O Tribunal da Relação de Lisboa manteve esta semana a condenação do ex-juiz Rui Fonseca e Castro por cinco crimes de difamação e um crime de falsas declarações — mas a decisão não foi unânime. O desembargador Ivo Rosa votou vencido, defendendo a absolvição total do arguido. O mesmo arguido que, em vídeos publicados nas redes sociais, chamou ao então director nacional da PSP, Magina da Silva, «verme cobarde», «idiota», «capacho» e «maçon», e o desafiou para um combate físico com condições à partida.

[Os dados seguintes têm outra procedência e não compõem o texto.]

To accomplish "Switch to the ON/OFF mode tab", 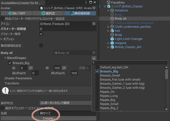I will [16, 13].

O que Fonseca e Castro disse — e o que Ivo Rosa achou aceitável
A condenação original, aplicada em julho de 2025 pelo Juízo Central Criminal de Lisboa, fixou uma multa de 6.200 euros e indemnizações de 3.500 euros a Magina da Silva e 2.500 euros ao polícia António Fortes. Os factos remontam a 2021: em vídeos do grupo «Habeas Corpus», Fonseca e Castro acusou o director da PSP de o vigiar, desafiou-o para um combate e exigiu que, em caso de derrota, Magina da Silva fosse à televisão declarar ser «um idiota, um fantoche, um pau mandado do Governo». Num episódio separado, diante do Conselho Superior da Magistratura, adoptou um discurso considerado intimidatório sobre os agentes da PSP presentes, avisando que ele é que era a «autoridade judiciária» e que os polícias seriam detidos se carregassem sobre os manifestantes.